Copy out the material below, replacing "Quantity field" with "Price field" and changing nothing else.

- [Some records]
· · ·
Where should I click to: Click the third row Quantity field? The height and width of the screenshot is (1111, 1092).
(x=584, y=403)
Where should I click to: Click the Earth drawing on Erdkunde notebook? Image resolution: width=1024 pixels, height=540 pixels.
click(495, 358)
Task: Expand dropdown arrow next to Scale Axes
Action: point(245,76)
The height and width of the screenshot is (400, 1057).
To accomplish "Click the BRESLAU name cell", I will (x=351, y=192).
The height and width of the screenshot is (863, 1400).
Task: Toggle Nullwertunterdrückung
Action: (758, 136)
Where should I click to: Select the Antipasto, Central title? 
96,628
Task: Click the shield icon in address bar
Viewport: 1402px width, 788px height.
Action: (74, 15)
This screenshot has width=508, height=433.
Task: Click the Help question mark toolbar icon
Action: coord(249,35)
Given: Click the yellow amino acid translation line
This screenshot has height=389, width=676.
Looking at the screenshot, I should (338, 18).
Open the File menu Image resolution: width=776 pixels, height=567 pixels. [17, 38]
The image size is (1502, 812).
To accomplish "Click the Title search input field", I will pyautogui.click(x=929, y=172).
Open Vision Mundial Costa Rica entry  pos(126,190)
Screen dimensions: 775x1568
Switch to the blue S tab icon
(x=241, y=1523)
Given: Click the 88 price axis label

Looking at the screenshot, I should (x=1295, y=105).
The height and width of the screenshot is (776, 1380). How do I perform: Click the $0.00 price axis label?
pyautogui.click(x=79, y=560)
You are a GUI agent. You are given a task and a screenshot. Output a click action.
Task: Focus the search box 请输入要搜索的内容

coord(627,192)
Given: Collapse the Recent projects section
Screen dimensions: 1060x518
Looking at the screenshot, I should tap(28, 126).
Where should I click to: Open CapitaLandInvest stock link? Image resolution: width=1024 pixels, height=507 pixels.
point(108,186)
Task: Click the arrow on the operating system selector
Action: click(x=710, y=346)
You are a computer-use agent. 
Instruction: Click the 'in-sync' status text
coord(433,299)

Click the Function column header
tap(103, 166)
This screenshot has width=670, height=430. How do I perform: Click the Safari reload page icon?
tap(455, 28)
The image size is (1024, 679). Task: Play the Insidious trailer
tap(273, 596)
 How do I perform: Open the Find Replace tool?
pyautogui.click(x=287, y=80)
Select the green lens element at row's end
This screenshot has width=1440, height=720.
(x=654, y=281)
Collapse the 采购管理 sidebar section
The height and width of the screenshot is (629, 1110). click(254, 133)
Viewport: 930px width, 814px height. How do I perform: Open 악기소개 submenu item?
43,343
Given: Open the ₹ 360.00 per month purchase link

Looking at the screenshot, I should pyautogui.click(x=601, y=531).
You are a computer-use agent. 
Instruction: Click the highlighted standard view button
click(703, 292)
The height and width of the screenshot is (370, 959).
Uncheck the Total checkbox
· · ·
- [Solution]
Where should I click to: Click the third row Price field? The height and width of the screenshot is (1111, 1092).
(x=584, y=403)
Where should I click to: Click the Earth drawing on Erdkunde notebook? Image resolution: width=1024 pixels, height=540 pixels.
click(495, 358)
Task: Expand dropdown arrow next to Scale Axes
Action: point(245,76)
The height and width of the screenshot is (400, 1057).
To accomplish "Click the BRESLAU name cell", I will (x=351, y=192).
The height and width of the screenshot is (863, 1400).
Task: Toggle Nullwertunterdrückung
Action: (758, 136)
Where should I click to: Select the Antipasto, Central title? 
96,628
Task: Click the shield icon in address bar
Viewport: 1402px width, 788px height.
Action: (74, 15)
This screenshot has width=508, height=433.
Task: Click the Help question mark toolbar icon
Action: coord(249,35)
Given: Click the yellow amino acid translation line
This screenshot has height=389, width=676.
Looking at the screenshot, I should (338, 18).
Open the File menu Image resolution: width=776 pixels, height=567 pixels. [17, 38]
The image size is (1502, 812).
To accomplish "Click the Title search input field", I will pyautogui.click(x=929, y=172).
Open Vision Mundial Costa Rica entry  pos(126,190)
Screen dimensions: 775x1568
Switch to the blue S tab icon
(x=241, y=1523)
Given: Click the 88 price axis label

Looking at the screenshot, I should (x=1295, y=105).
The height and width of the screenshot is (776, 1380). How do I perform: Click the $0.00 price axis label?
pyautogui.click(x=79, y=560)
You are a GUI agent. You are given a task and a screenshot. Output a click action.
Task: Focus the search box 请输入要搜索的内容

coord(627,192)
Given: Collapse the Recent projects section
Screen dimensions: 1060x518
Looking at the screenshot, I should tap(28, 126).
Where should I click to: Open CapitaLandInvest stock link? Image resolution: width=1024 pixels, height=507 pixels.
point(108,186)
Task: Click the arrow on the operating system selector
Action: click(x=710, y=346)
You are a computer-use agent. 
Instruction: Click the 'in-sync' status text
coord(433,299)

Click the Function column header
tap(103, 166)
This screenshot has width=670, height=430. How do I perform: Click the Safari reload page icon?
tap(455, 28)
The image size is (1024, 679). Task: Play the Insidious trailer
tap(273, 596)
 How do I perform: Open the Find Replace tool?
pyautogui.click(x=287, y=80)
Select the green lens element at row's end
This screenshot has width=1440, height=720.
(x=654, y=281)
Collapse the 采购管理 sidebar section
The height and width of the screenshot is (629, 1110). click(254, 133)
Viewport: 930px width, 814px height. How do I perform: Open 악기소개 submenu item?
43,343
Given: Open the ₹ 360.00 per month purchase link

Looking at the screenshot, I should pyautogui.click(x=601, y=531).
You are a computer-use agent. 
Instruction: Click the highlighted standard view button
click(703, 292)
The height and width of the screenshot is (370, 959).
Uncheck the Total checkbox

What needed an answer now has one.